TEXTO DE ORIGEM >>

----------------

6.
As obrigações dos Estados assumidas através da ratificação
da Convenção Americana:
6.1
Respeitar os direitos previstos na Convenção
Os
Estados se comprometem
a respeitar e garantir os direitos e liberdades protegidos na
Convenção às pessoas humanas - não às pessoas jurídicas -
(artigo 1o da Convenção). Isto significa que o
Estado se compromete a impedir ações violatórias aos direitos
garantidos, assim como agir concretamente para permitir o gozo
dos mesmos.
"
Art.
1 - obrigação de respeitar os direitos
1.
Os Estados partes nesta Convenção comprometem-se a respeitar
os direitos e liberdades nela reconhecidos e a garantir
o
seu livre e pleno exercício a toda a pessoa que esteja sujeita
a sua jurisdição, sem discriminação alguma por motivo de raça,
cor, sexo, idioma, religião, opiniões políticas ou de
qualquer outra natureza, origem natural ou social, posição
econômica, nascimento ou qualquer outra condição social
2.
Para os efeitos dessa Concenção, pessoa é todo ser
humano".
O
dever de respeitar significa que nenhum órgão, funcionário ou
agente do Estado pode violar ou lesionar indevidamente nenhum
dos direitos reconhecidos na Convenção, não importando se a
violação ocorreu em decorrência de ordens superiores ou sob
aparência de legalidade interna.

----------------

SEÇÃO DE DADOS >>
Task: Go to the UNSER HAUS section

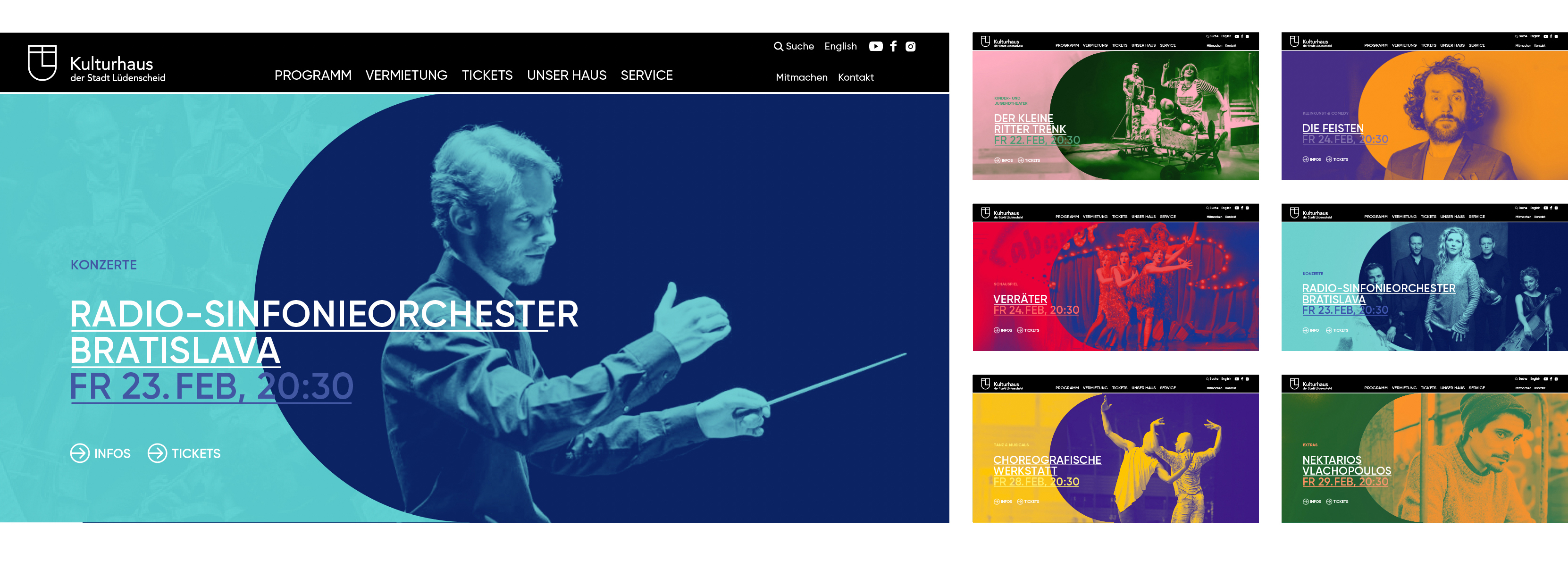Action: point(567,75)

----------------

EXERCÍCIO 1 >> Reescreva o trecho do texto sobre a Convenção Americana que começa em "Para os efeitos" e segue até "de legalidade interna.", trocando "funcionário" por "servidor".
EXERCÍCIO 2 >> De acordo com o texto sobre a Convenção Americana, a quem os Estados se comprometem a respeitar e garantir os direitos e liberdades protegidos na Convenção?

RESULTADO CORRETO 1 >>
Para os efeitos dessa Concenção, pessoa é todo ser
humano".
O
dever de respeitar significa que nenhum órgão, servidor ou
agente do Estado pode violar ou lesionar indevidamente nenhum
dos direitos reconhecidos na Convenção, não importando se a
violação ocorreu em decorrência de ordens superiores ou sob
aparência de legalidade interna.

RESULTADO CORRETO 2 >> Às pessoas humanas, e não às pessoas jurídicas.